Now for his part, Favre has said he believes Colin Kaepernick, whose protest ignited this conversation five years ago, will be seen as a hero one day. In August he told USA Today: “I don’t know what it’s like to be Black. It’s not for me to say what’s right and what’s wrong. I do know we should all be treated equal. If you can’t do that, you shouldn’t be in America."
I appreciate the sentiment though I’m not big on kicking people out of the country for not sharing my beliefs. The great experiment that we’ve embarked on as a nation isn’t designed to make us all think alike, it’s to unite around our diversity not in spite of it. That’s what sports is extremely good at, bringing people from diverse backgrounds together. Admittedly it is still a work in progress, but progress we will.

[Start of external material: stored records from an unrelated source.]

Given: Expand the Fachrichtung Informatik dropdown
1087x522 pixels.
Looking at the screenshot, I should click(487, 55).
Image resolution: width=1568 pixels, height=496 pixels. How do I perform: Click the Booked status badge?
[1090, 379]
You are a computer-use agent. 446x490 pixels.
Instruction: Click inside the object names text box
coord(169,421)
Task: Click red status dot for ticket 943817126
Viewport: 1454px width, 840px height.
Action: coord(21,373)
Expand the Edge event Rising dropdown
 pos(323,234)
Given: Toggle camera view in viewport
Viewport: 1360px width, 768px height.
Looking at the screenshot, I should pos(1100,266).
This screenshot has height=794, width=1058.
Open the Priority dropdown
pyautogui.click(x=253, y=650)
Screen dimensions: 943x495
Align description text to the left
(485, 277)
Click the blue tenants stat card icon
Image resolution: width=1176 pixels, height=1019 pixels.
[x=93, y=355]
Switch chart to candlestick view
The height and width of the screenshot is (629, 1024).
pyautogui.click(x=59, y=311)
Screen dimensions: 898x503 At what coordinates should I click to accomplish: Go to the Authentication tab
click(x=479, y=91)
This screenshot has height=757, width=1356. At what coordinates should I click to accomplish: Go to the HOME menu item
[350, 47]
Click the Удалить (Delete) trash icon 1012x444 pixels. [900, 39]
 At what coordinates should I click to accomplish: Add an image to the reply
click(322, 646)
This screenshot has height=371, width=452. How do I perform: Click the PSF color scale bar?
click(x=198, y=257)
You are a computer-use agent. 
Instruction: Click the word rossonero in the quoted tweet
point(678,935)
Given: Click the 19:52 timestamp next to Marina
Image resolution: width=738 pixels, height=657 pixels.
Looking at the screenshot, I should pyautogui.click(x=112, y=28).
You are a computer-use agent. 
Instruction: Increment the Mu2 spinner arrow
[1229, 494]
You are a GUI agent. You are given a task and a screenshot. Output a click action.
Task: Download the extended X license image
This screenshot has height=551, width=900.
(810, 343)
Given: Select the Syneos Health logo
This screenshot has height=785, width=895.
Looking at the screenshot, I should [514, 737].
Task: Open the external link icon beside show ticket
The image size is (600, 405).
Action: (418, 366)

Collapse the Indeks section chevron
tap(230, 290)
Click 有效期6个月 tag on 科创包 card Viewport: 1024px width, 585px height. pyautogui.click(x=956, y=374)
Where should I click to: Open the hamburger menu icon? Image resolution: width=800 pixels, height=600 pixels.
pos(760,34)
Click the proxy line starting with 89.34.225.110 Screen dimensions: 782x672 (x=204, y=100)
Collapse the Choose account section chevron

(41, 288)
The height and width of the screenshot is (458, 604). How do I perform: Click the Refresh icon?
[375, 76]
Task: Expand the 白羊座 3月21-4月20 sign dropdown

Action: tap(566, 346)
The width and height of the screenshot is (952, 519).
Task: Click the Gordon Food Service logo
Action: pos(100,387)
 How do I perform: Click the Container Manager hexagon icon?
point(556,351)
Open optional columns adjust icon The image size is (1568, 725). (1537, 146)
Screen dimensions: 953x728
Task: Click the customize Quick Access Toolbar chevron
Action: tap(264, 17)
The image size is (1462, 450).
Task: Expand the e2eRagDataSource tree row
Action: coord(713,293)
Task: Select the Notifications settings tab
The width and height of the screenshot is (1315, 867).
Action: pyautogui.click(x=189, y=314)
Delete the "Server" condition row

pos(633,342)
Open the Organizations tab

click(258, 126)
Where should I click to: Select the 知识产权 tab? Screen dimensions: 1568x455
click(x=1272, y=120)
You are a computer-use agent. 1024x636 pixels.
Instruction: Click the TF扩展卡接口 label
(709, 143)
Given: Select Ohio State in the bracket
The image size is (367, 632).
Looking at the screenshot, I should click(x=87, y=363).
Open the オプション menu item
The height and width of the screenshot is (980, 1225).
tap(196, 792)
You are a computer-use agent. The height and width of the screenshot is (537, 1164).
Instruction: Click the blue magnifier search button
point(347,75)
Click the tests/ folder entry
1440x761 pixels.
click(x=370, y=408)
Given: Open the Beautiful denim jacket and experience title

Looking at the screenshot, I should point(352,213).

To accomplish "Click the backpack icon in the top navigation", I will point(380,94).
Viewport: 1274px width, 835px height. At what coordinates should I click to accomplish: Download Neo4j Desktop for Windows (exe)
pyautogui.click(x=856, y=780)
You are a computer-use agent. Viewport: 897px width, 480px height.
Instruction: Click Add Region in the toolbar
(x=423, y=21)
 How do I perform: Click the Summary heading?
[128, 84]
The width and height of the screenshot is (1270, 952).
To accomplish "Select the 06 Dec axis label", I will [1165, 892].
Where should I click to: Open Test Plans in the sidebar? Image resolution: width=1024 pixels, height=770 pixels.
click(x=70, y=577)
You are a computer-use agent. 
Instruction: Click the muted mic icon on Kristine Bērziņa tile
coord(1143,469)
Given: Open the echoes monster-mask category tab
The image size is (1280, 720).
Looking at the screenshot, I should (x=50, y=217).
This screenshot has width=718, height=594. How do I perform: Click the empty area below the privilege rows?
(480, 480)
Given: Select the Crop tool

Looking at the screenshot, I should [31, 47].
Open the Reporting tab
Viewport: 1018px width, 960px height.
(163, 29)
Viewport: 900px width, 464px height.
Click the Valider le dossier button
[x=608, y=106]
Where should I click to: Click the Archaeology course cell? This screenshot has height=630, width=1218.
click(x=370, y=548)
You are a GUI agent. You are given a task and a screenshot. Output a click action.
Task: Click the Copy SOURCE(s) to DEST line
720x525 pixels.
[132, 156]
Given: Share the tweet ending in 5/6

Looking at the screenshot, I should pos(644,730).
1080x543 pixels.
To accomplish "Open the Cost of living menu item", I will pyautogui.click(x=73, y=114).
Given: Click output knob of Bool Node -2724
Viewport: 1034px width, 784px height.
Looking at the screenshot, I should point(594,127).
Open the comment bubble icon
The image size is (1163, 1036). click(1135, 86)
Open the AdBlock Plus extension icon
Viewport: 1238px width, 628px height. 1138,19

But the steps we take must be made in earnest.
Misrepresenting what the leagues are trying to accomplish or the relationship sports has with the rest of everyday life is cynical. We don’t want athletes to stick to sports. We love it when they visit the children’s hospital or raise money for hurricane relief. What some don’t want are Black and brown millionaires reminding everyone that money doesn’t insulate them from racism. So they find various ways to attack the messenger because the message makes a lot of people uncomfortable.
Or in Trump’s case — more attractive.
With less than two weeks before election day, and trailing in the polls, Trump is trying anything to fire up his base. If he has to flirt a little with white supremacy, so be it. But here’s the thing: Racial tension existed before him and it will be here after him. Yes, in many ways he’s made matters worse — not because he introduced a new element but because he exposed what was hiding in plain sight. That’s not sports' fault but I am happy to see the leagues recognize it is their problem too.